=== What the exercise asks ===
Please copy out the records word for word, beginning at the very first line and stopping after the line that contains "Log out using".

=== Material shown ===
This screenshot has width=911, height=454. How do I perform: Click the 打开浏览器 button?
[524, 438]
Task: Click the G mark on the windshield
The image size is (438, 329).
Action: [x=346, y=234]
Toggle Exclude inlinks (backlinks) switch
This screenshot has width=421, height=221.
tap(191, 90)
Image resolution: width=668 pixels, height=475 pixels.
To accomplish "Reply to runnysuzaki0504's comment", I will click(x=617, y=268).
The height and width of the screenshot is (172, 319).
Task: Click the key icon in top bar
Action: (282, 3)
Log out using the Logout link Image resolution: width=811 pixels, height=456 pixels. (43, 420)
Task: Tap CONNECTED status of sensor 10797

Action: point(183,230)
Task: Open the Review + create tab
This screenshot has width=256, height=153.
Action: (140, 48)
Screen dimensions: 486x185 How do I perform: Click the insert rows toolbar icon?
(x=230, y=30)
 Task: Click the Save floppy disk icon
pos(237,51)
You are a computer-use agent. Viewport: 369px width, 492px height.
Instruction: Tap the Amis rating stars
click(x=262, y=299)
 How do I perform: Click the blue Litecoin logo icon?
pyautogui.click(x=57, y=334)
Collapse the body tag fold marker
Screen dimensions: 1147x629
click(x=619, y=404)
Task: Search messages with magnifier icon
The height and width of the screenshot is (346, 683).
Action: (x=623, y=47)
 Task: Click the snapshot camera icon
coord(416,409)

=== Answer for this exercise ===
This screenshot has width=911, height=454. How do I perform: Click the 打开浏览器 button?
[524, 438]
Task: Click the G mark on the windshield
The image size is (438, 329).
Action: [x=346, y=234]
Toggle Exclude inlinks (backlinks) switch
This screenshot has width=421, height=221.
tap(191, 90)
Image resolution: width=668 pixels, height=475 pixels.
To accomplish "Reply to runnysuzaki0504's comment", I will click(x=617, y=268).
The height and width of the screenshot is (172, 319).
Task: Click the key icon in top bar
Action: (282, 3)
Log out using the Logout link Image resolution: width=811 pixels, height=456 pixels. (43, 420)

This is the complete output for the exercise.